Histoire de la science et de ses rapports avec la philosophie et la religion (Dampier, 1929)

Le culte des mathématiciens anglais pour le héros national Newton les a empêchés d’adopter le point de vue de Leibniz et ils restèrent en marge du progrès, alors que les mathématiques du continent faisaient fructifier l’héritage de Leibniz. Le progrès de la science est dialectique. Souvent des avancées deviennent de freins. Les mathématiques grecques qui rejetaient les nombres par peur des nombres "irrationnels" au profit de la géométrie aboutit au chef-d’oeuvre d’Euclide .... dont le point de vue devint une impasse. Descartes en fit sortir définitivement la géométrie en revenant à l’étude de la géométrie par le calcul.

Cet aspect n’est pas évoqué par H. Le lecteur non spécialiste pense à la lecture de H. que seuls des « excentriques » comme Hegel et Engels osent critiquer le grand Newton. Il sera surpris, en se plongeant dans la véritable histoire des sciences, de voir que Hegel et Engels ne font que reprendre un point de vue largement partagé par les spécialistes.

De plus dans la citation ci-dessus H. déforme le sens d’une phrase d’Engels. Celui-ci parle de « mathématiques de l’infini » et H. s’empresse d’ajouter que Engels veut parler de « calcul infinitésimal », comme si Engels ignorait la terminologie moderne. H. feint d’ignorer que le problème de l’infini est récurrent en mathématiques, ils inspirèrent à Zénon ses paradoxes. Dans un ouvrage moderne et peu suspect de marxisme, l’auteur reprend la même tournure qu’Engels, soulignant le caractère pas seulement technique de l’invention du calcul infinitésimal :

la deuxième découverte sensationnelle qui apparait au cours de l’époque cartésienne est la naissance du calcul infinitésimal. (...) Le « grand pas de l’infini » est en effet franchi.

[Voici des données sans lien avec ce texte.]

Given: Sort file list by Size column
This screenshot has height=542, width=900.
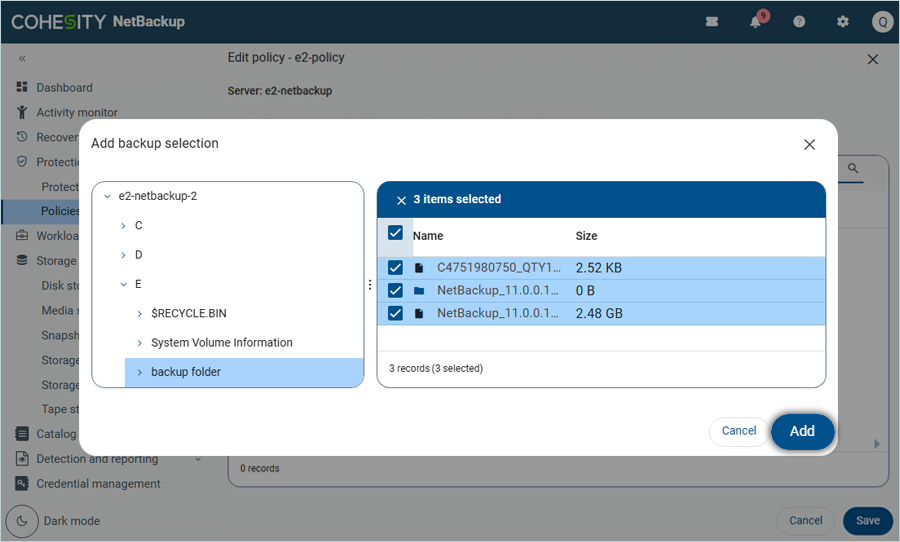Looking at the screenshot, I should coord(586,236).
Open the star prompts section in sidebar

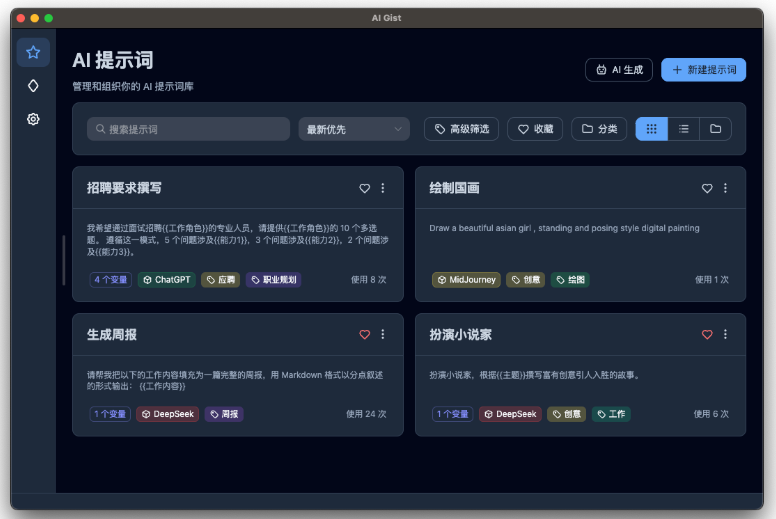click(x=33, y=52)
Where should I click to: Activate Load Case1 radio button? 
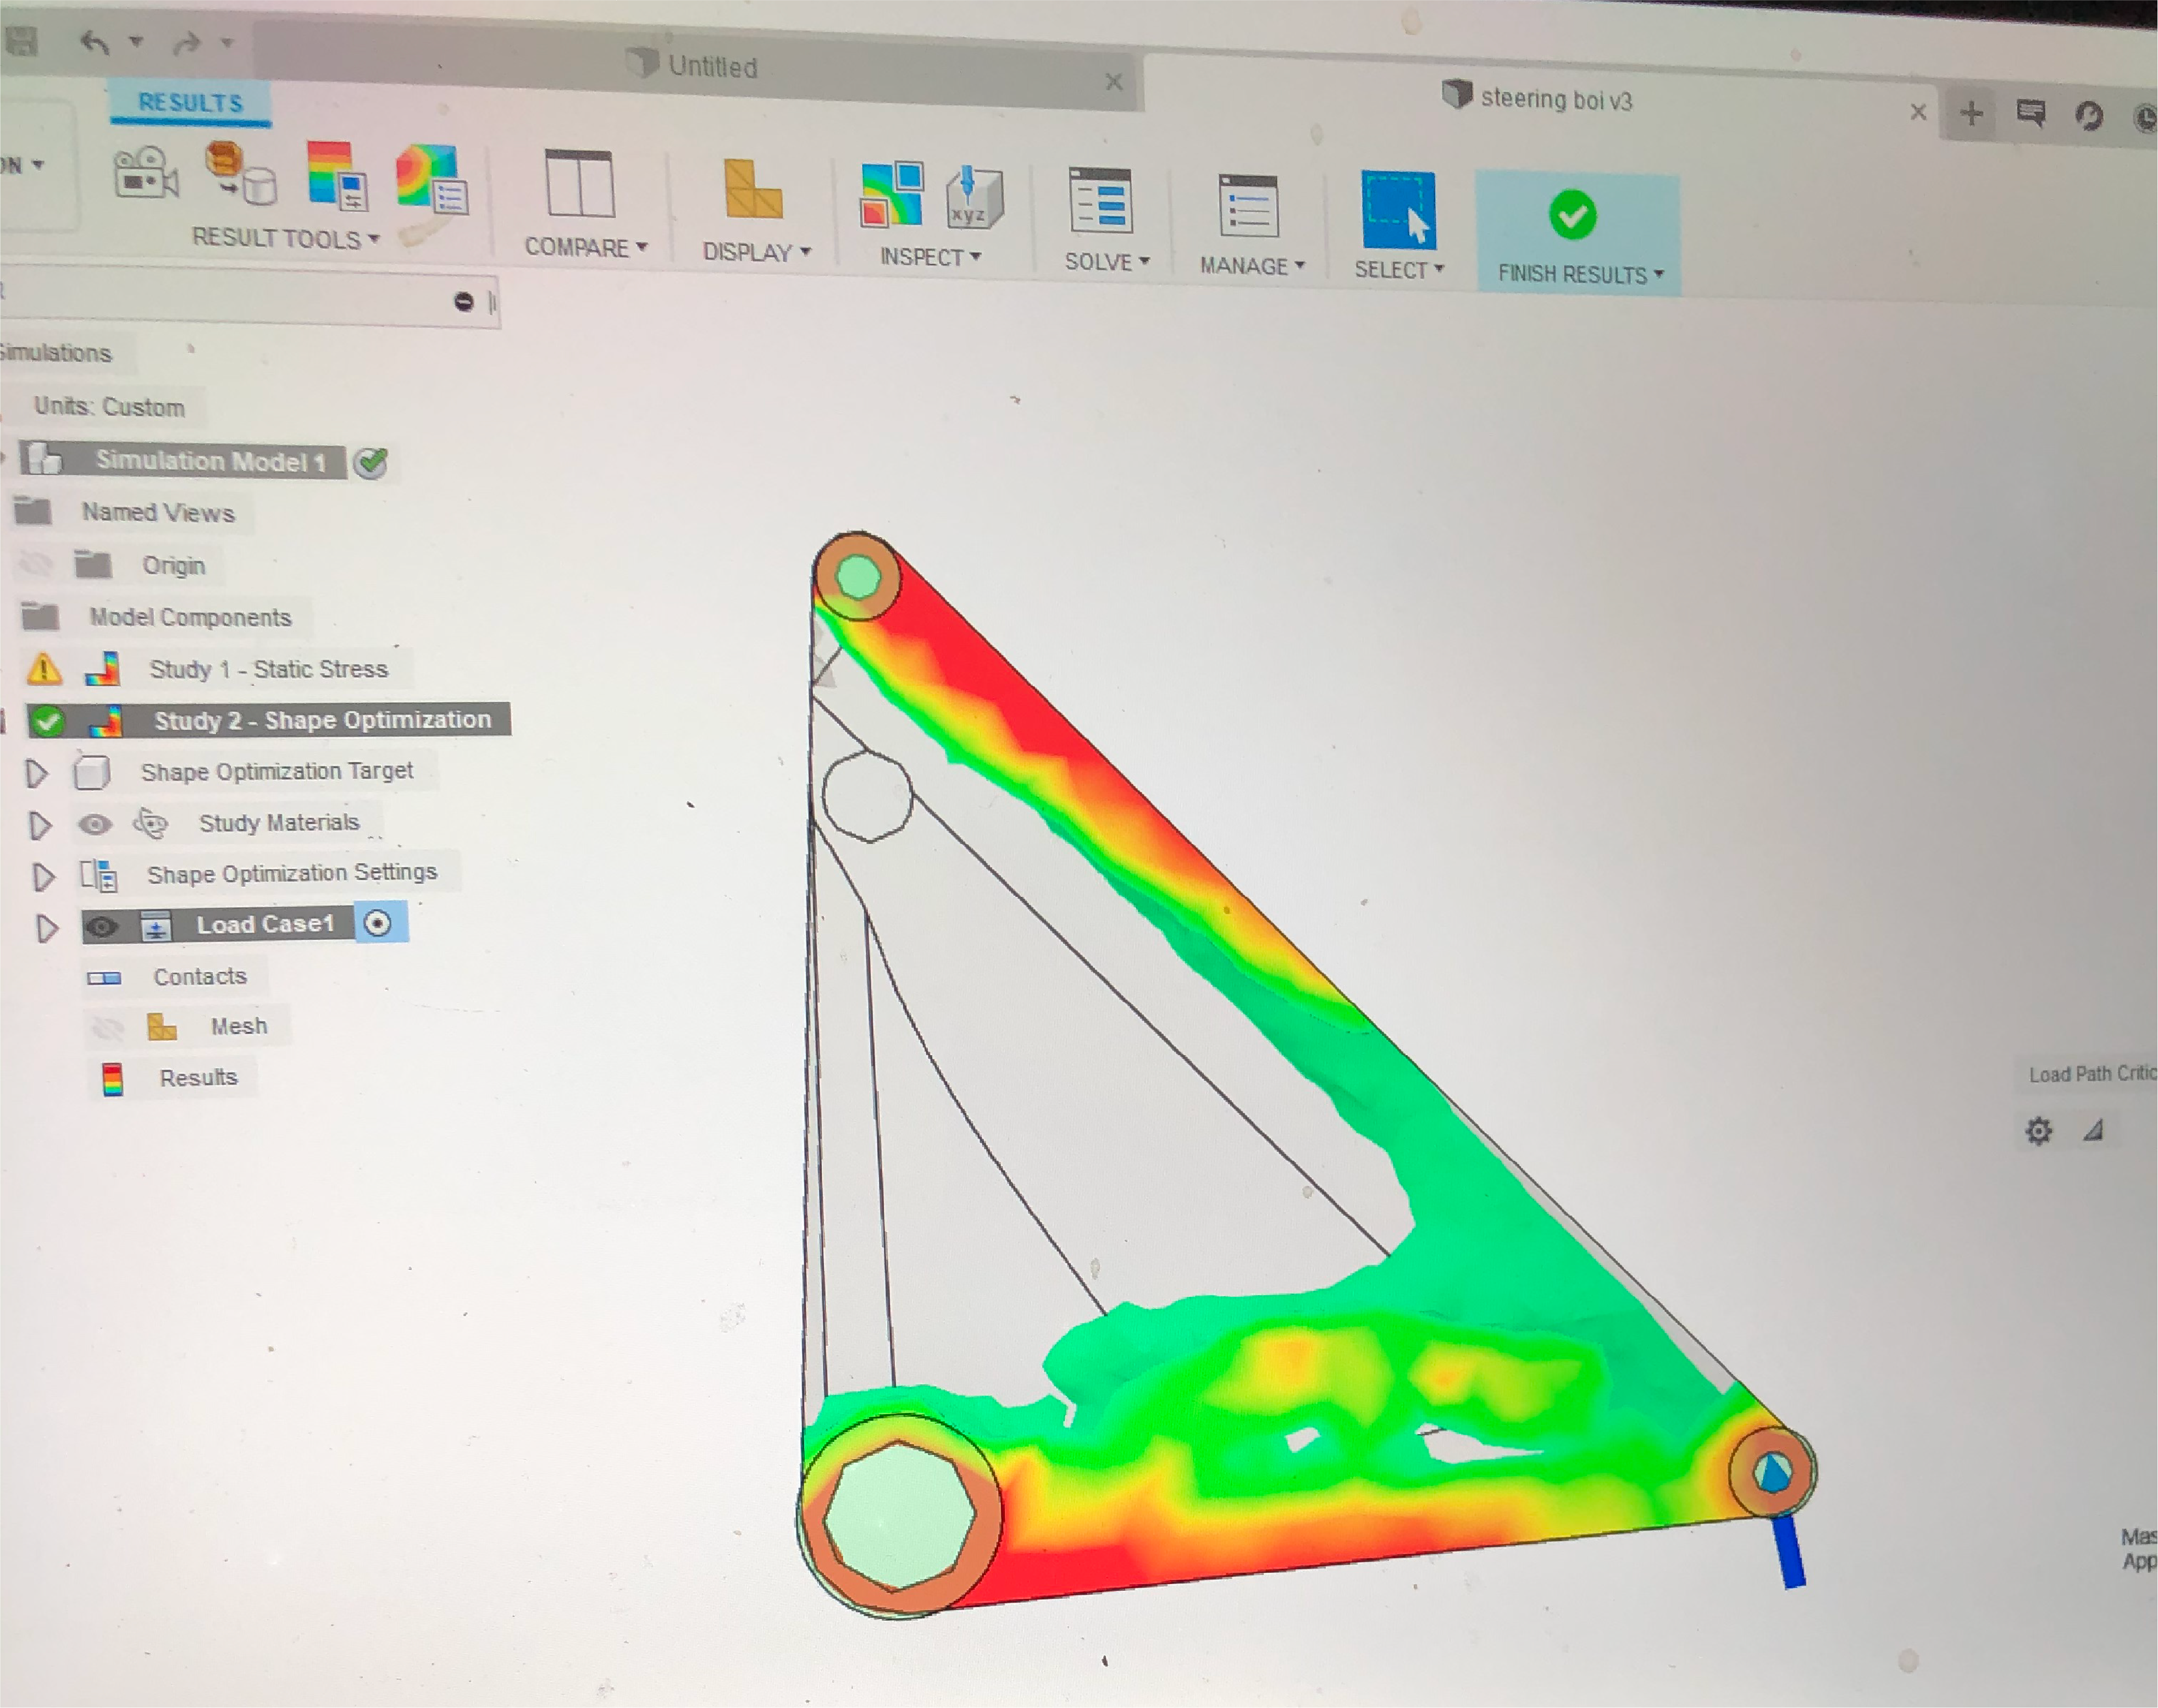pyautogui.click(x=378, y=923)
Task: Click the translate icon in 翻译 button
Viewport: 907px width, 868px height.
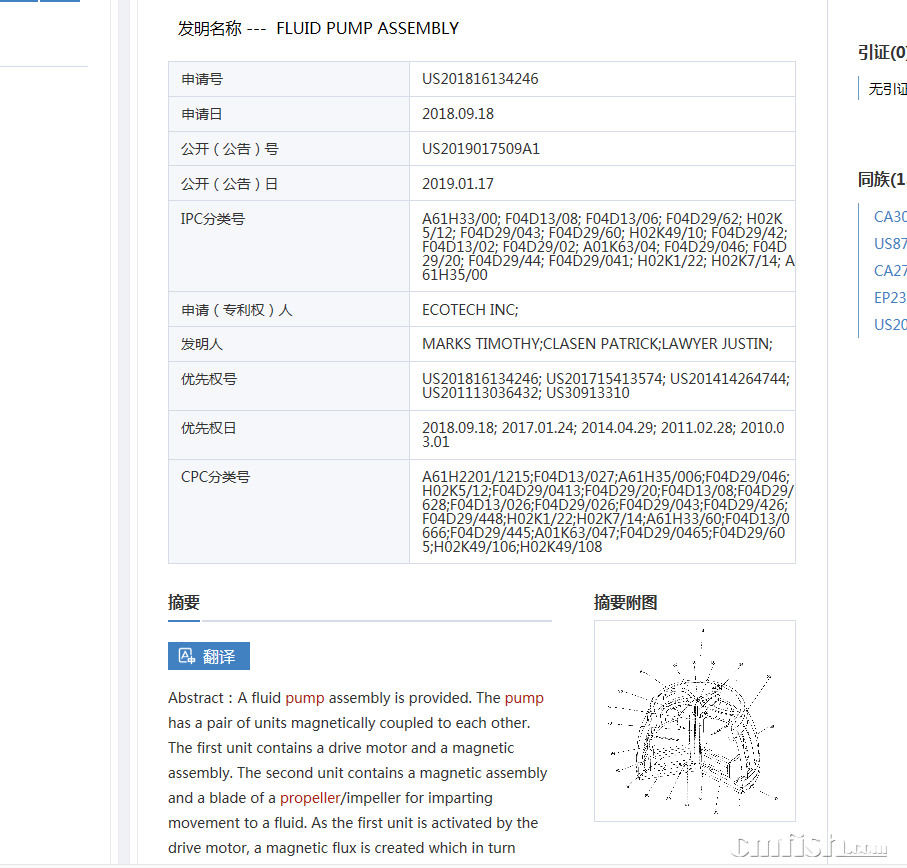Action: (186, 656)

Les grands courants de la pensée mathématique (F. Le Lyonnais, 1998)

Cet auteur souligne aussi le caractère bien plus fécond du point de vue de Leibniz en ce qui concerne le calcul infinitésimal, par rapport à celui Newton puisque la dissociation entre algèbre et analyse qui reste d’actualité est l’oeuvre de Leibniz bien plus que de Newton :

On peut dire que cette époque cartésienne comprend deux grands faits ; la naissance de l’algèbre systématisée par Descartes, la naissance de l’analyse systématisée par Leibniz

Bien entendu il est difficile d’interpréter quelques mots d’Engels tirés d’un manuscrit non publié. Le but n’est pas de justifier tout ce qu’a écrit Engels, mais de réfléchir à ce que des marxistes intéressés par l’histoire des sciences peuvent penser à propos des contributions de Newton et
de Leibniz. Or il se trouve que le jugement d’Engels sur Newton est celui de l’histoire des sciences la plus académique, qui donne donc raison à Engels contre H.

Dans sa polémique contre Engels H. est donc obligé d’omettre cet aspect de l’histoire des sciences, si surprenant pour les profanes, qui seraient encore plus surpris de voir en quoi des grands scientifiques comme Jean Perrin, de Broglie et même Einstein ont pu jouer un rôle de frein d’autant plus grand qu’à une étape ils ont révolutionné la science.